Going Vegan Starter Tips
19 Feb 2022
Here is our list of tips for getting started on a vegan diet, for Veganuary or otherwise.
11 Tips for Going Vegan
1. Start Strong
Start as you mean to go on, that means getting a supplement! A lot of products are fortified and you are not going to run into trouble with B12 in a month. But start doing everything as if this change in lifestyle is for life, because you may very well want to make it so. If you don't take this already, consider vitamin D as well, especially in the winter. Vitamin D3 is the best, but do make sure it is a vegan supplement.
2. Eat More!
Eat more! If you are eating whole foods, plant based, you probably need to eat more food to get the same calories as you are cutting out a lot of processed animal products and fats at the moment.
3. Track your Food
Track your food in an app like Cronometer that tracks calories, macro and micronutrients. It will show you when you can eat more (yay for seconds and dessert) and also the breakdown of what you are eating, which will give you confidence that you are getting everything you need from plants. We got a REAL kick out of learning how much protein bread and broccoli contain! You don’t have to do this the whole month just for a bit to gain confidence.
4. Milk… Shake!
As much as the bulk of what we eat is whole foods, we rely on store bought plant milks and yoghurts. These are all fortified and a top tip is to give the plant milks a good shake each time before you use them to allow all the added vitamins to not all end up in the bottom of the carton.
5. Travel Prepared
Have some bars on hand while you are on the go and still figuring things out. Having to figure out what is vegan while you're hungry can be hard and is definitely no fun. With a bar in hand this won't happen. We like the Eat Natural Vegan and the Deliciously Ella ones. Ella’s may actually be too delicious and tempting.
6. Pizza Night!
We make one night a week our pizza night, or whatever easy option you like. For those in Wandsworth, we recommend most highly and have every week the Dan and Angel Vegan Pizza (and they make regular pizzas for the rest of the family too).
7. Recipe Books
Buy some vegan recipe books, like Speedy Bosch or Rachel Ama's Vegan Eats! Focus on all the new things you can try rather than what you can’t have. Pro tip: coconut milk in hot chocolate is like a liquid Bounty Bar!
8. Coconuts
Speaking of coconuts, go easy on coconut cream, yoghurts, and other processed foods based on coconut: coconuts are almost the only plant food high in saturated fats. It’s delicious, we have it from time to time, but we do use soy, hazelnut, and oat milks to mix it up.
9. Tin's Easier
Stick with tinned pulses and beans. If you are not already in the habit of prepping the dried stuff, just make things easier on yourself while you get new habits and recipes into circulation. You can switch things up later. And save the chickpea water for the best chocolate mouse!
10. Short Cuts!
There is nothing wrong with lazy garlic, dried or crushed garlic and spices or herbs. Days are long and life is short. These short cuts can save on time and waste.

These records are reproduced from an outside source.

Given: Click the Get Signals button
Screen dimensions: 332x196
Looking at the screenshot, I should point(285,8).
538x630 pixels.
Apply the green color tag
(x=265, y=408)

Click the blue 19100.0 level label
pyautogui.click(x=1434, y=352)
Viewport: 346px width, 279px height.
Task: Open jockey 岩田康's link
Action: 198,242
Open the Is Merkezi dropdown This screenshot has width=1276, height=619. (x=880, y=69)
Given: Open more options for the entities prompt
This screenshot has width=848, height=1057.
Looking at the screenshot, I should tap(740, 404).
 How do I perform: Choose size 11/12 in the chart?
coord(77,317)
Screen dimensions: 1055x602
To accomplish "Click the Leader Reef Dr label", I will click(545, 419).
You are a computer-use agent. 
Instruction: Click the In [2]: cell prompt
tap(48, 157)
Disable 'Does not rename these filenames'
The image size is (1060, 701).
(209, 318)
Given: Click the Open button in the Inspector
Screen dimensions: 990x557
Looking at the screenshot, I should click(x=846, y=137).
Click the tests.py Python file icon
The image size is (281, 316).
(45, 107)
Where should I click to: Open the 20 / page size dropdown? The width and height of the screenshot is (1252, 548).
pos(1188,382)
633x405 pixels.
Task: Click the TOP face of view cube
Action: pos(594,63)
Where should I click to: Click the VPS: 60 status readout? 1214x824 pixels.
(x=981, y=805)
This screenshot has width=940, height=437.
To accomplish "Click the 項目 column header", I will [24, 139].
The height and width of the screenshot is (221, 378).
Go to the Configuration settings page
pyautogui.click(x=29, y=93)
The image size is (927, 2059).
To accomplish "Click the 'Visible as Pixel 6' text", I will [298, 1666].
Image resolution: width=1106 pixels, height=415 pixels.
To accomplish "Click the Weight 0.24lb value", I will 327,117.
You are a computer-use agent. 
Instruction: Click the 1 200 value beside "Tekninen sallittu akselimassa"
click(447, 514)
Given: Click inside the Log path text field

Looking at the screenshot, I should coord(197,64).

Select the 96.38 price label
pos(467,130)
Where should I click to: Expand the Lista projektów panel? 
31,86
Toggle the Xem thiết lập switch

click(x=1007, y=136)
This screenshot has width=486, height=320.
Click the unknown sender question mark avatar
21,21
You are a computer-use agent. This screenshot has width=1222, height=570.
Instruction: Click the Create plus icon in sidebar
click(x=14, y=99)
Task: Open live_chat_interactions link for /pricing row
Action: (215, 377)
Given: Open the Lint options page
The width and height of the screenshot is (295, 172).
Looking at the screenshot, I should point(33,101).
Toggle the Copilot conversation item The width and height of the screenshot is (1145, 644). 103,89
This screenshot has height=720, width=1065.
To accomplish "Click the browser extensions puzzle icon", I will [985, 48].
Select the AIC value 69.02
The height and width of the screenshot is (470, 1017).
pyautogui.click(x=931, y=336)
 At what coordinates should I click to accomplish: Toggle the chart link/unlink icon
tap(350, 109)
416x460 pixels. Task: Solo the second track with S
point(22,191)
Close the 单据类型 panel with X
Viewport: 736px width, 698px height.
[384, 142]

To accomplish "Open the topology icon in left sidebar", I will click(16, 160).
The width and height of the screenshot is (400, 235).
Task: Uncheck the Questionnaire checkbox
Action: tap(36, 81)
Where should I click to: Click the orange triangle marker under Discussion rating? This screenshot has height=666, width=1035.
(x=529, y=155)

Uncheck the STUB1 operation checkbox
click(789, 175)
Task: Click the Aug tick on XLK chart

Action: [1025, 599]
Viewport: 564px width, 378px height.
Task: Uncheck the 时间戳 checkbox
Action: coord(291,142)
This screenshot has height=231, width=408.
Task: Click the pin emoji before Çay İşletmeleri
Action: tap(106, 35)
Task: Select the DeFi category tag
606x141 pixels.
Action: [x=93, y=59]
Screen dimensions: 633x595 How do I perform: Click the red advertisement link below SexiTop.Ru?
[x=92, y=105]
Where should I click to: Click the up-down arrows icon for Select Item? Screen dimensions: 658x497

11. "Where do you get your protein?"
Arm yourself with facts: most people asking this question don’t know how much protein they need. You only need about 50g of protein a day (see the NHS). Specifically, most adults need around 0.75g of protein per kilo of body weight per day (see the British Nutrition Foundation).Most people that ask this question also don’t know that 100g of lean chicken breast only contains 31g of protein. That is LESS than a third of the chicken! There is:
- 15g of protein in a cup of chickpeas, which is about 200g (the same amount of protein in about 85g of salmon, but the chickpeas will only cost you about 40p).
- 7-8g of protein in 2 slices of wholemeal bread
- 10g of protein in 50g of cashew nuts
- 5g of protein in the cup of brown rice you may be having with your dinner anyway.
- 5g of protein in 150g serving of soy yoghurt.